• **TASK TO COMPLETE**: Transcribe every line of the records verbatim.

Stored data:
------------------------------
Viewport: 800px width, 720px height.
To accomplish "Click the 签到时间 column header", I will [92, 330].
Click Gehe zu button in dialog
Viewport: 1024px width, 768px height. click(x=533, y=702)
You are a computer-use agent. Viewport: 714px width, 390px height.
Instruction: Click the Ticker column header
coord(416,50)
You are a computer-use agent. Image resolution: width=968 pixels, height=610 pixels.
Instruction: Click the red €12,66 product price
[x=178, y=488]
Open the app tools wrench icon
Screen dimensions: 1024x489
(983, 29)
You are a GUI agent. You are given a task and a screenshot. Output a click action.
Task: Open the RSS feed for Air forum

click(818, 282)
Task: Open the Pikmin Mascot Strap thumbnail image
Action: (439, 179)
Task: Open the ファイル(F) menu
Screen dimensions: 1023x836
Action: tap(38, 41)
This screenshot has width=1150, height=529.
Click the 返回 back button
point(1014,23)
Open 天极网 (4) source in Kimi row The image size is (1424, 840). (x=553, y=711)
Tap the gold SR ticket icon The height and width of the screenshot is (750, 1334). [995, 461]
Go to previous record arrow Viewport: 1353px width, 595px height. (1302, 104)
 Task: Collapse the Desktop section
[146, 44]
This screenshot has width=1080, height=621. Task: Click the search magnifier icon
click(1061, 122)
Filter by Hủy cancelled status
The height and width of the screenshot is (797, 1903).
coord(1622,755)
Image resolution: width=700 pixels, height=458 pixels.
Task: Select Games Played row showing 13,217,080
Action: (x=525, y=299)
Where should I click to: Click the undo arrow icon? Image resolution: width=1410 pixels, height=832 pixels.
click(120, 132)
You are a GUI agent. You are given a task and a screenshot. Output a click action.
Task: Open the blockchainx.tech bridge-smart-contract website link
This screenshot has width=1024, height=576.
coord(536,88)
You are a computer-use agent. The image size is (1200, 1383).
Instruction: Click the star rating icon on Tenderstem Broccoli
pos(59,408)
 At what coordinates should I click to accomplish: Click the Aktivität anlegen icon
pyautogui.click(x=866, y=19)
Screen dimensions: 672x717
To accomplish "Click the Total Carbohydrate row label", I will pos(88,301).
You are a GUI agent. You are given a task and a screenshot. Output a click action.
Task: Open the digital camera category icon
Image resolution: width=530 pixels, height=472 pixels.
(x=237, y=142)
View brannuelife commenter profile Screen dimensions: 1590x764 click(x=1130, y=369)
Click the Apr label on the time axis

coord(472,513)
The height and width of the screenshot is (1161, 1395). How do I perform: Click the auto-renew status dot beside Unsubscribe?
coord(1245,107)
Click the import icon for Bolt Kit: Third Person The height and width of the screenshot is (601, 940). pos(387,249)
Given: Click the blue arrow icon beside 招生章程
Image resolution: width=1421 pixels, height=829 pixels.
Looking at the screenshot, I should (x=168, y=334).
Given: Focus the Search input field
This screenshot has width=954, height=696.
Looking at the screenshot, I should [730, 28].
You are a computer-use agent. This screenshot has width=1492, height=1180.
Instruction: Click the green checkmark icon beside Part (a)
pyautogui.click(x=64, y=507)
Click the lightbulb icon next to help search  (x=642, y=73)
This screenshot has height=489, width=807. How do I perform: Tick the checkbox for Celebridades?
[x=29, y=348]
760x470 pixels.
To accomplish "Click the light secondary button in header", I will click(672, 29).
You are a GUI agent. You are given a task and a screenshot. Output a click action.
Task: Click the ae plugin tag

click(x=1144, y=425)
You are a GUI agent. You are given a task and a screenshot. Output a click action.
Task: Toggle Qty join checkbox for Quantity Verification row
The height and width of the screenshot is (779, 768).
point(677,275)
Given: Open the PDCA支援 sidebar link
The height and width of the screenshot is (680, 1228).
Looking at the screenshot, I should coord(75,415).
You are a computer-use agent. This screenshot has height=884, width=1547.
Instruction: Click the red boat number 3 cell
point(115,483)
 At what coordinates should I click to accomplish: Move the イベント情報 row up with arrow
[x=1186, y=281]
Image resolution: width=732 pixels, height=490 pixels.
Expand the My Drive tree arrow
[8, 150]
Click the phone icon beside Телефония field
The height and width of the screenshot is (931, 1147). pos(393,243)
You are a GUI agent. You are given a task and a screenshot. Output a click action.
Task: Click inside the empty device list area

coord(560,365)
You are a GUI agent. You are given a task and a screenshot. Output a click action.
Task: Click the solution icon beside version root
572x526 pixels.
------------------------------
• **RESPONSE BELOW**:
Viewport: 800px width, 720px height.
To accomplish "Click the 签到时间 column header", I will [92, 330].
Click Gehe zu button in dialog
Viewport: 1024px width, 768px height. click(x=533, y=702)
You are a computer-use agent. Viewport: 714px width, 390px height.
Instruction: Click the Ticker column header
coord(416,50)
You are a computer-use agent. Image resolution: width=968 pixels, height=610 pixels.
Instruction: Click the red €12,66 product price
[x=178, y=488]
Open the app tools wrench icon
Screen dimensions: 1024x489
(983, 29)
You are a GUI agent. You are given a task and a screenshot. Output a click action.
Task: Open the RSS feed for Air forum

click(818, 282)
Task: Open the Pikmin Mascot Strap thumbnail image
Action: (439, 179)
Task: Open the ファイル(F) menu
Screen dimensions: 1023x836
Action: tap(38, 41)
This screenshot has width=1150, height=529.
Click the 返回 back button
point(1014,23)
Open 天极网 (4) source in Kimi row The image size is (1424, 840). (x=553, y=711)
Tap the gold SR ticket icon The height and width of the screenshot is (750, 1334). [995, 461]
Go to previous record arrow Viewport: 1353px width, 595px height. (1302, 104)
 Task: Collapse the Desktop section
[146, 44]
This screenshot has width=1080, height=621. Task: Click the search magnifier icon
click(1061, 122)
Filter by Hủy cancelled status
The height and width of the screenshot is (797, 1903).
coord(1622,755)
Image resolution: width=700 pixels, height=458 pixels.
Task: Select Games Played row showing 13,217,080
Action: (x=525, y=299)
Where should I click to: Click the undo arrow icon? Image resolution: width=1410 pixels, height=832 pixels.
click(120, 132)
You are a GUI agent. You are given a task and a screenshot. Output a click action.
Task: Open the blockchainx.tech bridge-smart-contract website link
This screenshot has width=1024, height=576.
coord(536,88)
You are a computer-use agent. The image size is (1200, 1383).
Instruction: Click the star rating icon on Tenderstem Broccoli
pos(59,408)
 At what coordinates should I click to accomplish: Click the Aktivität anlegen icon
pyautogui.click(x=866, y=19)
Screen dimensions: 672x717
To accomplish "Click the Total Carbohydrate row label", I will pos(88,301).
You are a GUI agent. You are given a task and a screenshot. Output a click action.
Task: Open the digital camera category icon
Image resolution: width=530 pixels, height=472 pixels.
(x=237, y=142)
View brannuelife commenter profile Screen dimensions: 1590x764 click(x=1130, y=369)
Click the Apr label on the time axis

coord(472,513)
The height and width of the screenshot is (1161, 1395). How do I perform: Click the auto-renew status dot beside Unsubscribe?
coord(1245,107)
Click the import icon for Bolt Kit: Third Person The height and width of the screenshot is (601, 940). pos(387,249)
Given: Click the blue arrow icon beside 招生章程
Image resolution: width=1421 pixels, height=829 pixels.
Looking at the screenshot, I should (x=168, y=334).
Given: Focus the Search input field
This screenshot has width=954, height=696.
Looking at the screenshot, I should [730, 28].
You are a computer-use agent. This screenshot has width=1492, height=1180.
Instruction: Click the green checkmark icon beside Part (a)
pyautogui.click(x=64, y=507)
Click the lightbulb icon next to help search  (x=642, y=73)
This screenshot has height=489, width=807. How do I perform: Tick the checkbox for Celebridades?
[x=29, y=348]
760x470 pixels.
To accomplish "Click the light secondary button in header", I will click(672, 29).
You are a GUI agent. You are given a task and a screenshot. Output a click action.
Task: Click the ae plugin tag

click(x=1144, y=425)
You are a GUI agent. You are given a task and a screenshot. Output a click action.
Task: Toggle Qty join checkbox for Quantity Verification row
The height and width of the screenshot is (779, 768).
point(677,275)
Given: Open the PDCA支援 sidebar link
The height and width of the screenshot is (680, 1228).
Looking at the screenshot, I should coord(75,415).
You are a computer-use agent. This screenshot has height=884, width=1547.
Instruction: Click the red boat number 3 cell
point(115,483)
 At what coordinates should I click to accomplish: Move the イベント情報 row up with arrow
[x=1186, y=281]
Image resolution: width=732 pixels, height=490 pixels.
Expand the My Drive tree arrow
[8, 150]
Click the phone icon beside Телефония field
The height and width of the screenshot is (931, 1147). pos(393,243)
You are a GUI agent. You are given a task and a screenshot. Output a click action.
Task: Click inside the empty device list area

coord(560,365)
You are a GUI agent. You are given a task and a screenshot. Output a click action.
Task: Click the solution icon beside version root
572x526 pixels.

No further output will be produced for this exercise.